Beans fix nitrogen in fields where fertilisers may not be as readily available and help farmers save on fertiliser costs, which have been rising. A recent study by Gu and fellow researchers indicates that the economic benefits of including legumes in agricultural systems, shows that the amount of nitrogen fixed annually by legume-rhizobia symbioses saves US $8-12 billion.

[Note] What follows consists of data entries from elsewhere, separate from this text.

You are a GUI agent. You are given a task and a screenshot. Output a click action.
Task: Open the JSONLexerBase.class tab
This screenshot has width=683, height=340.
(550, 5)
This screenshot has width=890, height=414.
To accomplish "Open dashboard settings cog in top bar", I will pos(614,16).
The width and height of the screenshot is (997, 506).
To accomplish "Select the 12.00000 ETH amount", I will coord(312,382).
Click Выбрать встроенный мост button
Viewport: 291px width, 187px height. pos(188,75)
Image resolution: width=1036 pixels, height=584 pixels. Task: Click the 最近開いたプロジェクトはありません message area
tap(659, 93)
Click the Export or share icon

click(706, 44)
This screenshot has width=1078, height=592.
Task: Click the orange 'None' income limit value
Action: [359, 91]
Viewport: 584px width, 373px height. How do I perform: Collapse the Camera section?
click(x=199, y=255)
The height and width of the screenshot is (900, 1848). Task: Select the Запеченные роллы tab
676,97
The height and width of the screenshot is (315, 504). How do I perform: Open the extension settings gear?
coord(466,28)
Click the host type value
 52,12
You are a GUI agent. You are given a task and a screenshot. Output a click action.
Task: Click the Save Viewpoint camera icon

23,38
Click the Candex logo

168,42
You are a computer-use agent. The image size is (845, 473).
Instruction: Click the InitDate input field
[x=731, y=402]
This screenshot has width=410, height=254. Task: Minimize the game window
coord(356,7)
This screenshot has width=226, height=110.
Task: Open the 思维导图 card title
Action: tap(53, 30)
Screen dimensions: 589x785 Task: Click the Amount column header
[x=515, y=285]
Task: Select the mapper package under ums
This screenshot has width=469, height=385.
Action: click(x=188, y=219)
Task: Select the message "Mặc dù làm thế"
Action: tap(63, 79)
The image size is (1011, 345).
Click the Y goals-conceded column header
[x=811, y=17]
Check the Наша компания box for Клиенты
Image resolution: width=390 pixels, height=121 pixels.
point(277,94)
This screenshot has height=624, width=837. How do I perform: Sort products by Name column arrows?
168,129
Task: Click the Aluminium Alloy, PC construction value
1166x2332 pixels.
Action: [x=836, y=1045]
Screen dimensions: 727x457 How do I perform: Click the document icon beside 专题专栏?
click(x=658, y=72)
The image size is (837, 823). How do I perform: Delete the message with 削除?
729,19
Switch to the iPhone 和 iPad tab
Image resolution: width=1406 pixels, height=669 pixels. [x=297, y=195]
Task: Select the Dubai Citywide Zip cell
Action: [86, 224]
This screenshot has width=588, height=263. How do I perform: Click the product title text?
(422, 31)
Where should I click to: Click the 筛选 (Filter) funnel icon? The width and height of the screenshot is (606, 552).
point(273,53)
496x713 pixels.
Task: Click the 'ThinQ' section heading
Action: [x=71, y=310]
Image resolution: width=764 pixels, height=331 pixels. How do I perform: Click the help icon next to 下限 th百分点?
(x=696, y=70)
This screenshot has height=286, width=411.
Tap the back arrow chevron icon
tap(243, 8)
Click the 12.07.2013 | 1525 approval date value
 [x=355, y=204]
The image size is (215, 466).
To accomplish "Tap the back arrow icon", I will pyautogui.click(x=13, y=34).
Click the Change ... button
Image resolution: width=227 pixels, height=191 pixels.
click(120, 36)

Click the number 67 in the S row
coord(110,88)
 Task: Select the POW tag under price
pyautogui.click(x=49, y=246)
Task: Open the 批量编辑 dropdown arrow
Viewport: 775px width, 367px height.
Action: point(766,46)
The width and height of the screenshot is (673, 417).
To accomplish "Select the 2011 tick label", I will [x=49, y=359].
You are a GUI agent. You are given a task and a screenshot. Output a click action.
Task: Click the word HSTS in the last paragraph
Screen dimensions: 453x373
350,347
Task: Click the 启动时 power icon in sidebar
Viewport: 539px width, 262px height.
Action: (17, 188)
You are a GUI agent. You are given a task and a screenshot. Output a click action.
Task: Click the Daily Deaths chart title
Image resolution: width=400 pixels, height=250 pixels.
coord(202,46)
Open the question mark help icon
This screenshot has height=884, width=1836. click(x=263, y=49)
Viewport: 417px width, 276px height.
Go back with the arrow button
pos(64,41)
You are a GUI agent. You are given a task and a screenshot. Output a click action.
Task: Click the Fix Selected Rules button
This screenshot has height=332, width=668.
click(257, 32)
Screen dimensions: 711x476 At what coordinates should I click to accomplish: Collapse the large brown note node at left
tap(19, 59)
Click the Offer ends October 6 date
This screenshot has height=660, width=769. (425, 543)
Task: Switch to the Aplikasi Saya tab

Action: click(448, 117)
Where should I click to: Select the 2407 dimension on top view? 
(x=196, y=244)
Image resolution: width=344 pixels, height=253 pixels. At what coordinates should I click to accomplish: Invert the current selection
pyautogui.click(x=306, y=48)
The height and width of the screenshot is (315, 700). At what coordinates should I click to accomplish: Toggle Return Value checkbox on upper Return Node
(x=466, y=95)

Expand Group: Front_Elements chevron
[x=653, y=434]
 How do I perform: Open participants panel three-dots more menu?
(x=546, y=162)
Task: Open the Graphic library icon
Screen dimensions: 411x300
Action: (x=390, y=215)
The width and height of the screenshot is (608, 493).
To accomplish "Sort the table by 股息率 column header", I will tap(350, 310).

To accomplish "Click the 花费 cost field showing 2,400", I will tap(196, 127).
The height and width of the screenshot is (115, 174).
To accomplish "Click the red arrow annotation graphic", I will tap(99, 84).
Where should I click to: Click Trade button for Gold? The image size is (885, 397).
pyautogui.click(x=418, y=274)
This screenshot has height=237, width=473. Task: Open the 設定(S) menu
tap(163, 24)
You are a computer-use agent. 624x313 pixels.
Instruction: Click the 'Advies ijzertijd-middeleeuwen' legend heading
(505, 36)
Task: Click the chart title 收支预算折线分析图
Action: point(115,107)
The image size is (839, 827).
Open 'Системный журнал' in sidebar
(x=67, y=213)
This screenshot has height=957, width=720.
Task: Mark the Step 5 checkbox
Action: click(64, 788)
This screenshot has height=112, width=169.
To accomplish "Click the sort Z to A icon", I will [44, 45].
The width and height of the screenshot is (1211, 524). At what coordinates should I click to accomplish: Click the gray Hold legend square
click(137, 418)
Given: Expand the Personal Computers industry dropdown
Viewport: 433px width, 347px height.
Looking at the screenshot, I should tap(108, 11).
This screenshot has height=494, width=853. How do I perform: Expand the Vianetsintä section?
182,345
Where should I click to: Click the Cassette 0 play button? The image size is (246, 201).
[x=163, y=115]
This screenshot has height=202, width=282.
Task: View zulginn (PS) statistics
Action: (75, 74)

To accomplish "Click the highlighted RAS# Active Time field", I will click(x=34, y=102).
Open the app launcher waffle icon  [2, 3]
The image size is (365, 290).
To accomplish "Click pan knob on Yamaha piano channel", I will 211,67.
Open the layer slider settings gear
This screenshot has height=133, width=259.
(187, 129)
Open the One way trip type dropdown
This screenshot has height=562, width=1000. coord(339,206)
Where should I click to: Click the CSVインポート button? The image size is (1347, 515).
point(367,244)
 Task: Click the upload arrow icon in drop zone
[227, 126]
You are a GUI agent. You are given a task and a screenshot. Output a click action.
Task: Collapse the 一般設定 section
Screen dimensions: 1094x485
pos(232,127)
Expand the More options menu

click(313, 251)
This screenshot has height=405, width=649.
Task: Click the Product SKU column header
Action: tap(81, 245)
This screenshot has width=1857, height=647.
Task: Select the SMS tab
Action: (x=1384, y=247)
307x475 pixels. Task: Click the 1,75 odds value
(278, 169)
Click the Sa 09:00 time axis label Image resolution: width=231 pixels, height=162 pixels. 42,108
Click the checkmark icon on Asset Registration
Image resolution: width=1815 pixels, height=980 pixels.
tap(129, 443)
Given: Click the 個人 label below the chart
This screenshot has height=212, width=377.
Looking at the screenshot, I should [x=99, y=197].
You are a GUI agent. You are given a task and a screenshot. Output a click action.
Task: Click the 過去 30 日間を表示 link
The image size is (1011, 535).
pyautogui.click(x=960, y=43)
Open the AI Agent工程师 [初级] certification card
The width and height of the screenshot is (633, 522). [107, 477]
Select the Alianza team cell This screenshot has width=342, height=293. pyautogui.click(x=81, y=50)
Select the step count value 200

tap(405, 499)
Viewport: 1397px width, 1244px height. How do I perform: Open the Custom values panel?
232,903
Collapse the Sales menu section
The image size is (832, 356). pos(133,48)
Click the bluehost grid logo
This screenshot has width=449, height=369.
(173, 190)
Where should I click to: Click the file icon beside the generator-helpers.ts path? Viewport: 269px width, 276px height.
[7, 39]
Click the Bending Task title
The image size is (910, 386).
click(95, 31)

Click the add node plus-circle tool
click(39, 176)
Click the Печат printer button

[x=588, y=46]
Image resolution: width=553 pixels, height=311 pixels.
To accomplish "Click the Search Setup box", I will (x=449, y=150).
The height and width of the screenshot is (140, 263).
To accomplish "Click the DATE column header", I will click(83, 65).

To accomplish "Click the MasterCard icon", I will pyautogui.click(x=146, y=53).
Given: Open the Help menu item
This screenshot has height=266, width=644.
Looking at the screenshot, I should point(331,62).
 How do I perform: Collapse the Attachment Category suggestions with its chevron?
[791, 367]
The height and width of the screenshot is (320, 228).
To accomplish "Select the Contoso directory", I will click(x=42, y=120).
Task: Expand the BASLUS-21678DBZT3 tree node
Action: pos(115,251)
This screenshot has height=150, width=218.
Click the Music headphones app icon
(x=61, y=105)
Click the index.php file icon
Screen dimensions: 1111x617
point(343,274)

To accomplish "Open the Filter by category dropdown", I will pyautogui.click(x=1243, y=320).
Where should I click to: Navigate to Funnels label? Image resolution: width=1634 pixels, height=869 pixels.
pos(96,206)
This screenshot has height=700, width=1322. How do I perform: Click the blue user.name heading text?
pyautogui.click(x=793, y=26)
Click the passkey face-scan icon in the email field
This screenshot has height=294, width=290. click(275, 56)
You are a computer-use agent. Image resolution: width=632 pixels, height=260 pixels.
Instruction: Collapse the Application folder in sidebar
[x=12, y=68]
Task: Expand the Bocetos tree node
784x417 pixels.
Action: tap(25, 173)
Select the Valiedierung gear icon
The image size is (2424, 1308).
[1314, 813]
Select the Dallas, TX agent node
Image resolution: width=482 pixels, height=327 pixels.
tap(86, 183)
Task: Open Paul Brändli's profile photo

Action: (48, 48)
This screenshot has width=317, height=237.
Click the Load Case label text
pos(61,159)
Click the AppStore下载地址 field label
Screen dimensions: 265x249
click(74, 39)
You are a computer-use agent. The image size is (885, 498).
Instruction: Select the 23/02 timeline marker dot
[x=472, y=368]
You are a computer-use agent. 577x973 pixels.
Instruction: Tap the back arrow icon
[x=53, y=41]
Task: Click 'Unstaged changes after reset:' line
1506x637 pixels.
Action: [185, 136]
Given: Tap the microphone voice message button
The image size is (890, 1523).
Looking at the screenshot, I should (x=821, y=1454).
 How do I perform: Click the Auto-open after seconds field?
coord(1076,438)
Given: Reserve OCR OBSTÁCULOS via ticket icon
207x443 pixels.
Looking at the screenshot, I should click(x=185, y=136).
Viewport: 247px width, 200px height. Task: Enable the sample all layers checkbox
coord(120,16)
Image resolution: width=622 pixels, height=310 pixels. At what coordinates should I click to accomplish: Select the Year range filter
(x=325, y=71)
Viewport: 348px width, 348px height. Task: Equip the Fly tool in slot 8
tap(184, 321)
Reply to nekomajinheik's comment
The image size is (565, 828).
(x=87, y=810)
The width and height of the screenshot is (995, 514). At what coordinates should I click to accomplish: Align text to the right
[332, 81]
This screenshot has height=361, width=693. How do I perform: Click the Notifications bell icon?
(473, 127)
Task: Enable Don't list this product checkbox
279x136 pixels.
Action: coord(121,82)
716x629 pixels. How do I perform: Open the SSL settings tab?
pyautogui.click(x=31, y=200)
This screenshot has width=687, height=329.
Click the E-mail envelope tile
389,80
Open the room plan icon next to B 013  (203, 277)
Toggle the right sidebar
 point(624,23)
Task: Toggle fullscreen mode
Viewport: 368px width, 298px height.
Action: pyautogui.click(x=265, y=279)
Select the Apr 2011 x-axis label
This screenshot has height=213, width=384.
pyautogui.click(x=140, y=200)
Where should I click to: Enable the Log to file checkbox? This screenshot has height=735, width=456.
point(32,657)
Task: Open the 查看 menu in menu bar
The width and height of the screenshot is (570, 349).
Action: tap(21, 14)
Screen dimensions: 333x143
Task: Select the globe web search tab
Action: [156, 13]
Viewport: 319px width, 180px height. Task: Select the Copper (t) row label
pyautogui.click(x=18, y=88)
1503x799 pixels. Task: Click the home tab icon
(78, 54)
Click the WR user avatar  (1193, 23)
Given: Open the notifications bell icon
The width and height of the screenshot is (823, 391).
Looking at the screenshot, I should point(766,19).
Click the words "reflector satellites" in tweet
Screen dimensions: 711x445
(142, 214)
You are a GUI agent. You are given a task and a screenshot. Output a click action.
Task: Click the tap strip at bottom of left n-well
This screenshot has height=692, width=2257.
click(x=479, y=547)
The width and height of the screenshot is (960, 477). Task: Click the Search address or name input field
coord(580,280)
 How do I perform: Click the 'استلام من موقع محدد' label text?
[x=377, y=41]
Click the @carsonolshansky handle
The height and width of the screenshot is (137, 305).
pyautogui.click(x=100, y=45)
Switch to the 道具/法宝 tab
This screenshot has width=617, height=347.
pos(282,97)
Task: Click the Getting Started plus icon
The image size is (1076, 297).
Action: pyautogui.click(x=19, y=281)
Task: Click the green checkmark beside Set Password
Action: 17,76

Including legumes in crop rotation systems can therefore increase overall crop profitability while also reducing production costs.

Call to Action:

During the Africa Fertiliser and Soil Health Summit, we call upon African Leaders especially Ministers of Agriculture and Environment to invest in beans by:

  • Rolling out awareness campaigns for communities to learn about the benefit of beans for health and nutrition while fighting busting bean myths

  • Supporting programming to incorporate beans into public procurement, especially schools and for at risk populations

  • Creating beneficial policies to support farmers – especially smallholders, women, and youth — including seed sharing, capacity building and training, favourable subsidies, and connection to market opportunities.

  • Financing bean research and innovation efforts, including bean breeding and adaptation and mitigation effects of climate change

  • Enabling robust and timely data collection and sharing on bean consumption and production

From their nitrogen-fixing prowess to soil structure improvement and beyond, beans prove to be indispensable allies in the quest for sustainable agriculture. As we celebrate their myriad benefits, let us continue to sow the seeds of stewardship and work together to regenerate the precious soil for generations to come.

This article contains references compiled from “The Brilliance of Beans: A Comprehensive Review”, written for Beans is How by Dr. Chelsea Didinger of A Legume A Day.